姉はニタリと笑った。みーさん、とは私の愛称だ。



続けて、

「ここに手頃な鍋がある。しかし具がね、ないの。みーさん、どう思う?」


と、煮物用の大きい鍋をコンコン叩いた。


そうか、そのための大鍋か。温度計に気をとられ、分からなかった。


姉の目線の先には、丸まった猫。どっしりとベッドの中心を占領し、すやすやと熟睡している。

私は姉の意図に気づき、思わずふっ、とふきだす。


「どうする?」


姉はニタニタと口元を歪めた。


これは悪魔の囁きだ。
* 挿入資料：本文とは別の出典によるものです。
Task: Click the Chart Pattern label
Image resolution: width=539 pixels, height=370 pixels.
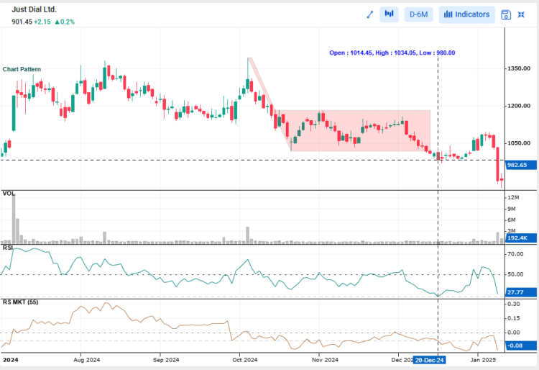Action: (22, 69)
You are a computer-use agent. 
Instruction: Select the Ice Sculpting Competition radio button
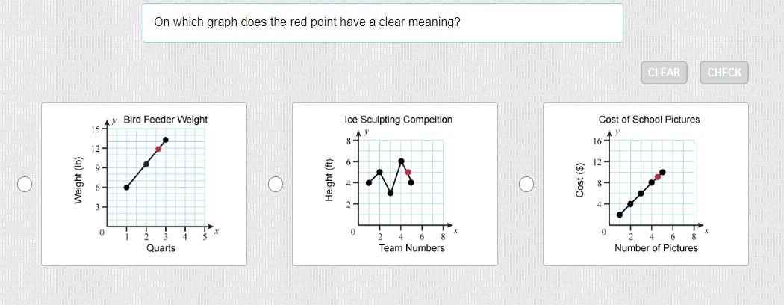276,185
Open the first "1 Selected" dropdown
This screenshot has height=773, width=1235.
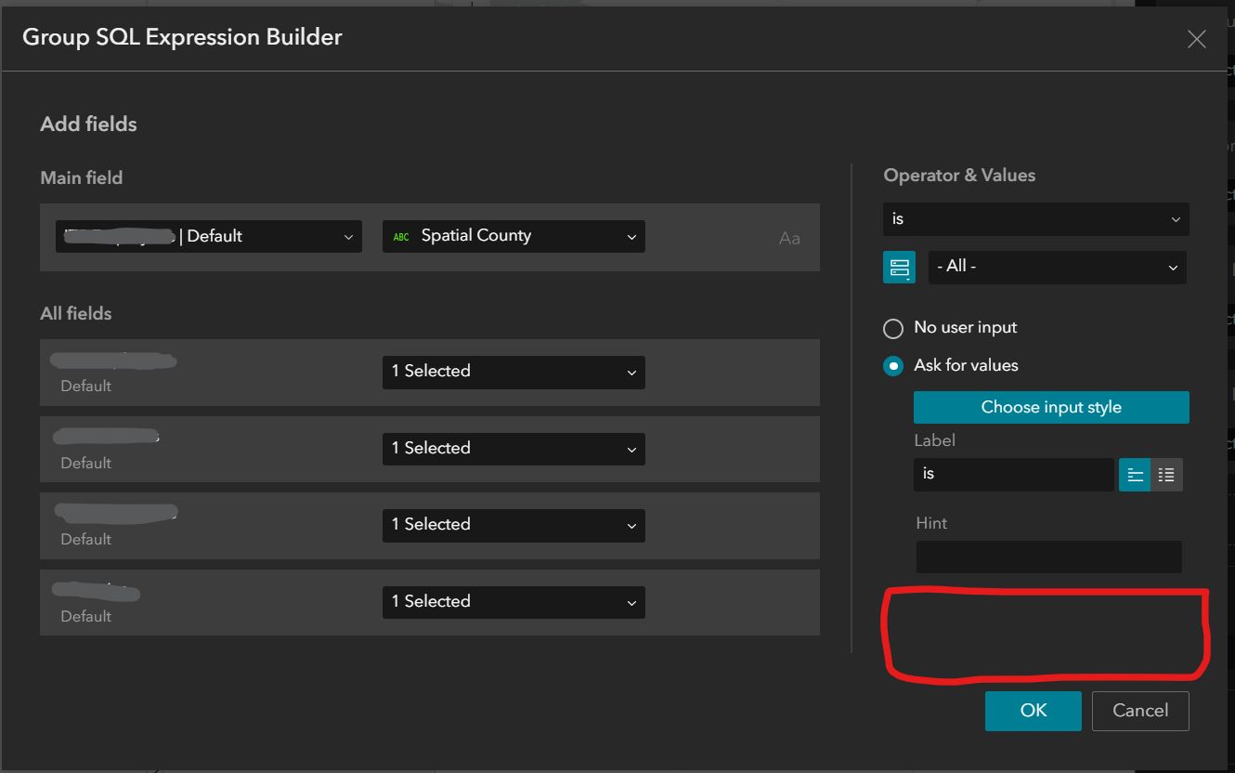[514, 372]
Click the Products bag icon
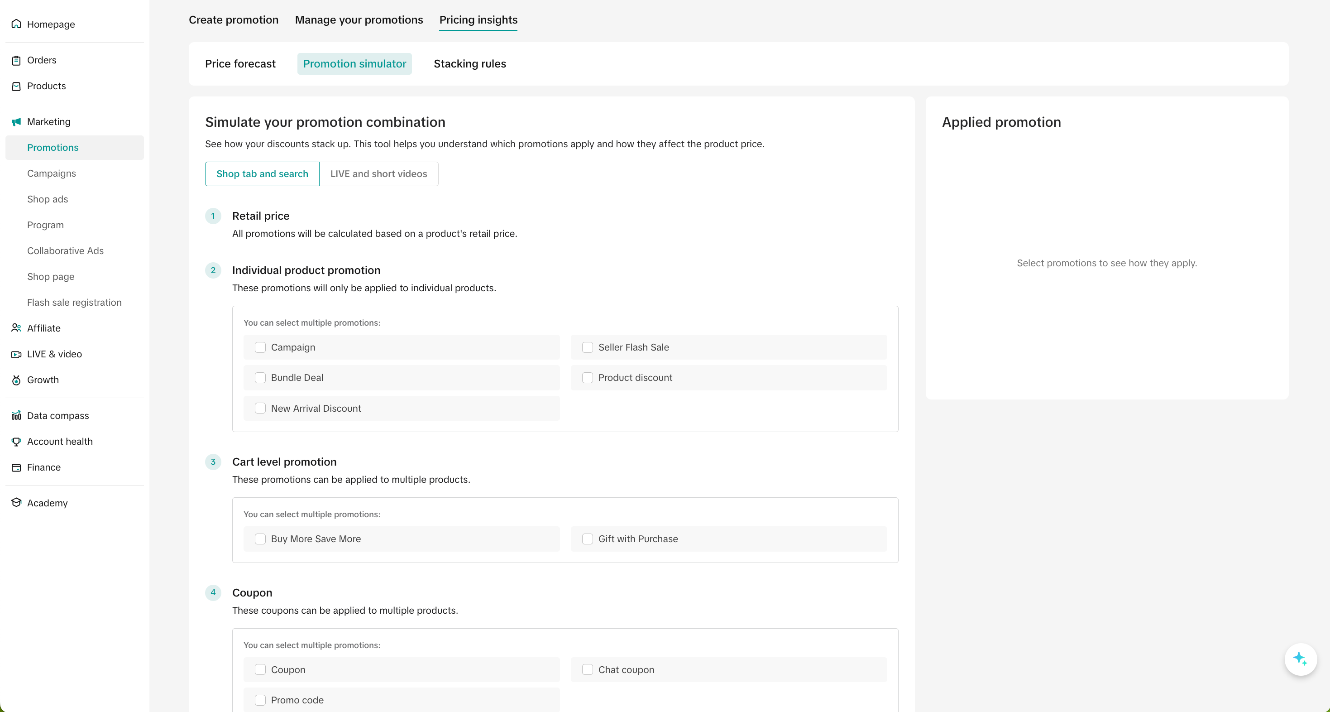This screenshot has width=1330, height=712. (x=16, y=86)
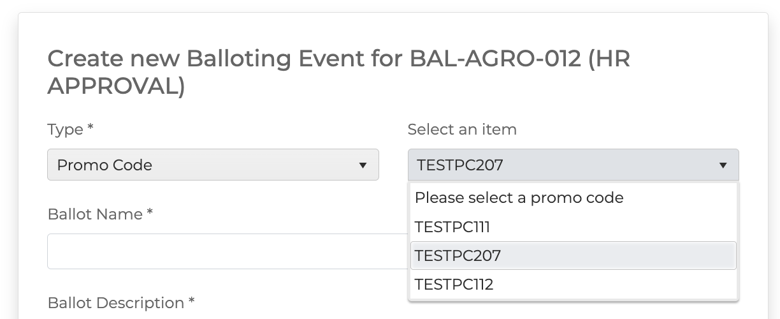Click the "Select an item" label
The image size is (780, 319).
tap(462, 130)
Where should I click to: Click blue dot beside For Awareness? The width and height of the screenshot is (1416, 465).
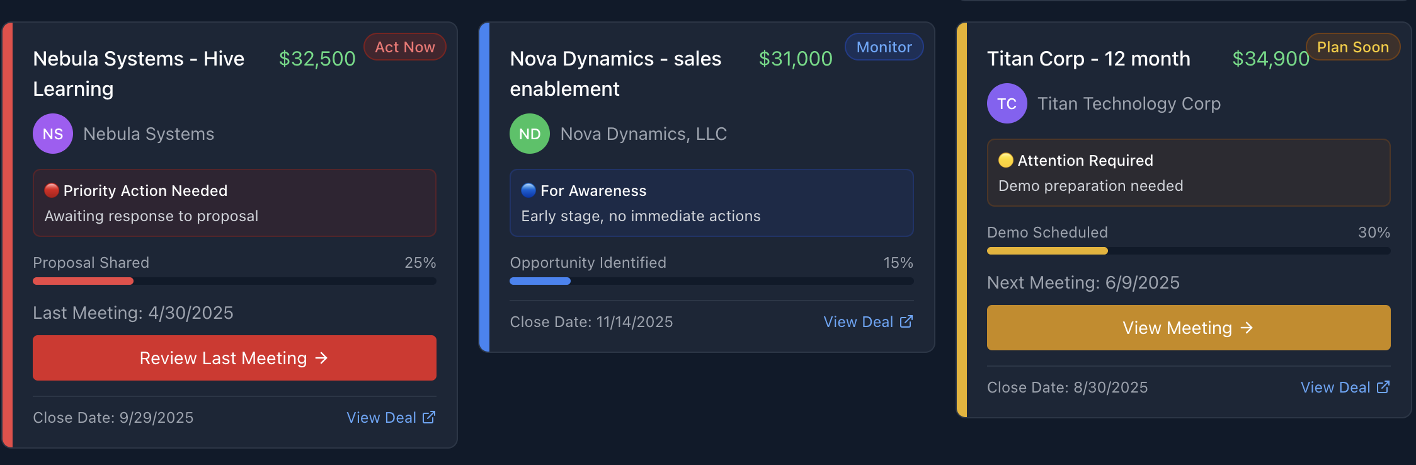(528, 190)
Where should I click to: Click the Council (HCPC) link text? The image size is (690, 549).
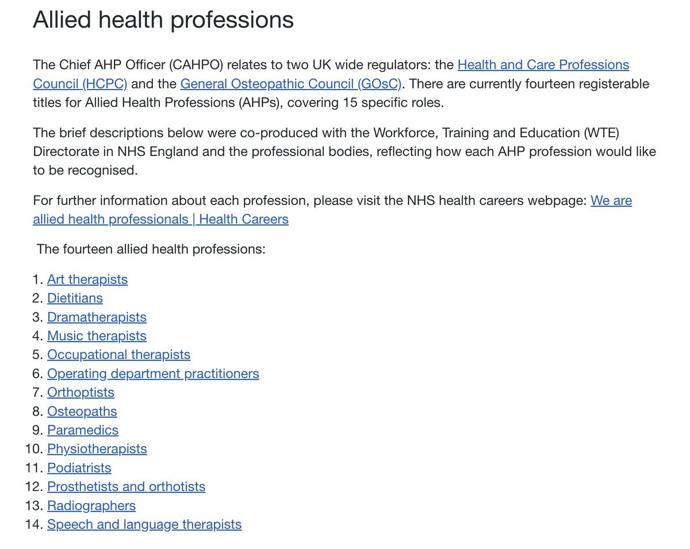(x=80, y=84)
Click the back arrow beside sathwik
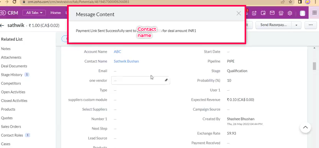Screen dimensions: 319x148 pyautogui.click(x=2, y=25)
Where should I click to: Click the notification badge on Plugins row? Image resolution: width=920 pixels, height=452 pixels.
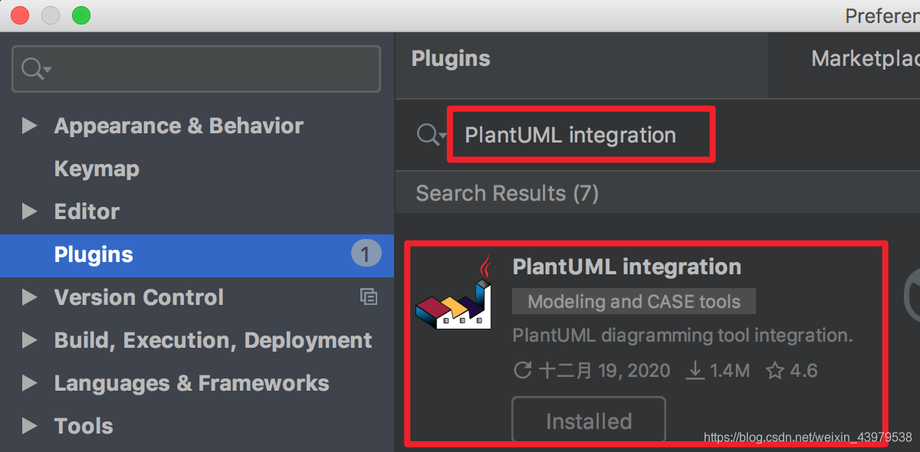pos(365,254)
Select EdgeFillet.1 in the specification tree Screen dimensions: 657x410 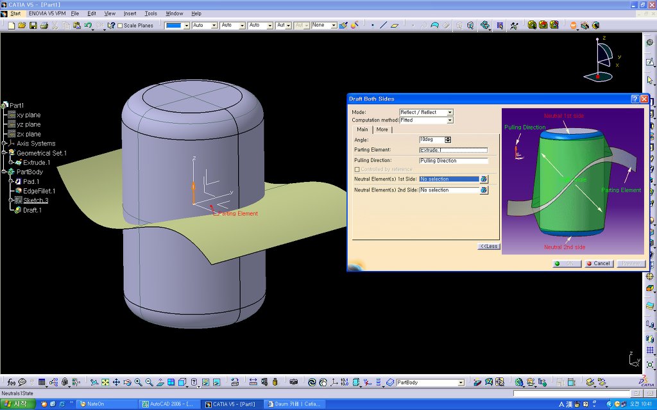[x=39, y=191]
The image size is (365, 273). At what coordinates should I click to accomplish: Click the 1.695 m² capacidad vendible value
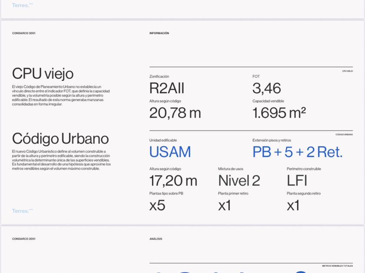279,113
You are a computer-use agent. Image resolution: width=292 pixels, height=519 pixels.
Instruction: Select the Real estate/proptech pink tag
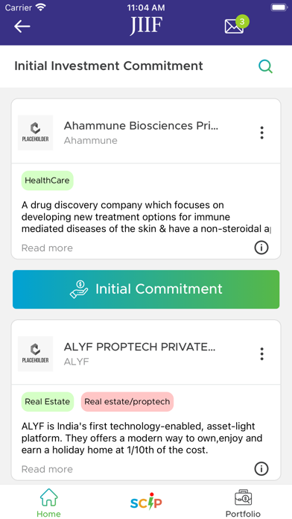127,401
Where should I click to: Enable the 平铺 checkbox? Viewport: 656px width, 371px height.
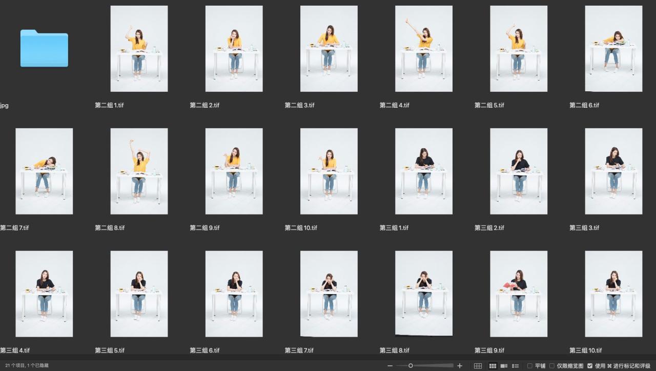click(x=530, y=366)
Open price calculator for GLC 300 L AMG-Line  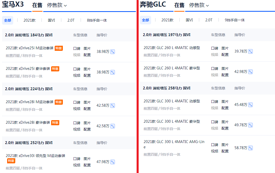[x=250, y=148]
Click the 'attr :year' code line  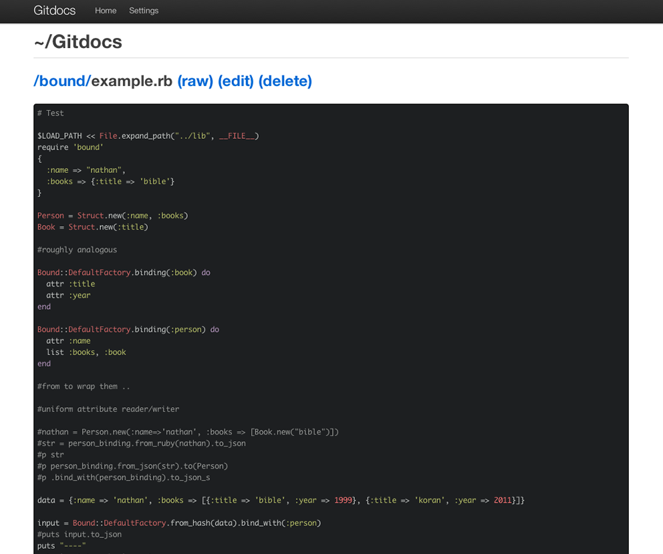68,296
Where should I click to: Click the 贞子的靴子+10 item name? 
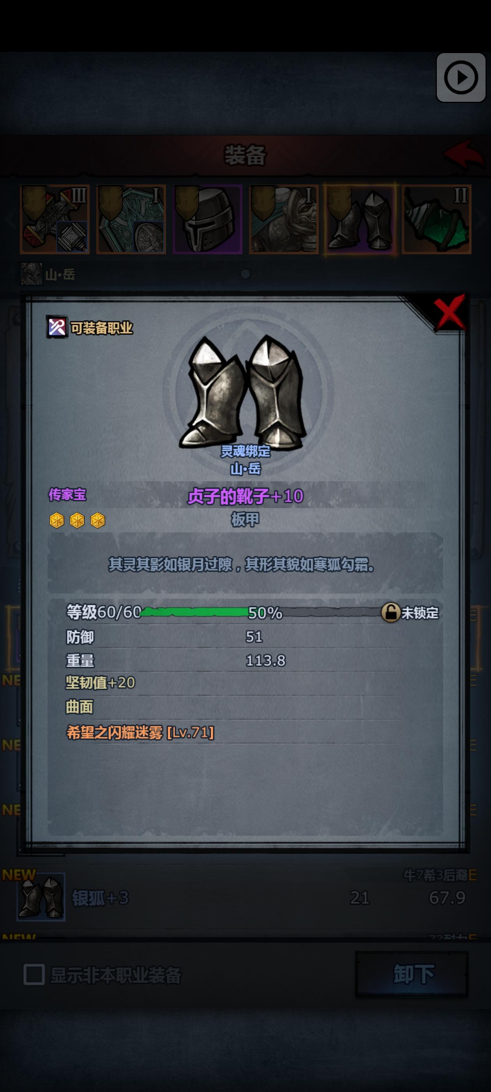245,496
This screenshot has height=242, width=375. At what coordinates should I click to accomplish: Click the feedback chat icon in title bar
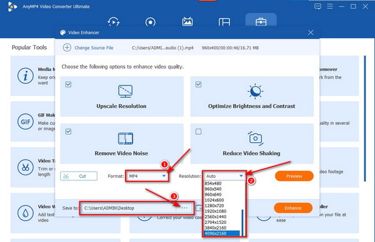point(318,6)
猫好きなら、誰もが一度は間近でみたい、『ねこ鍋』。それをやろうというのだ。しかも通常より巨大な体をもつ、黒で。


もう一度いうけれど、黒は狂暴だ。メスとは思えないほど一撃が重く、大の男にだって飛びかかる。女王様のように扱わなかった、それだけでおキレなさるのだ。


 おまけに、姉は黒の機嫌を損ねるのがうまい。普段から、もて余す欲求のままに、ちょっかいをかけるから。


 この『ねこ鍋』なんて序の口。私の乳バンドが黒の腹巻きになっていたことは、記憶に新しい。


 姉は暫く、黒に近付くだけで噛みつかれていた。


その経験をふまえて尚、寝込みを襲おうというのだ。確実に、黒からの手酷い報復をうけるだろう。


しかし、人間とはかくもおろかな生き物である。予測がつくにもかかわらず、行動せずにはいられない。衝動イドが制御できない時があるのだ。


―――私も黒で『ねこ鍋』をつくりたい。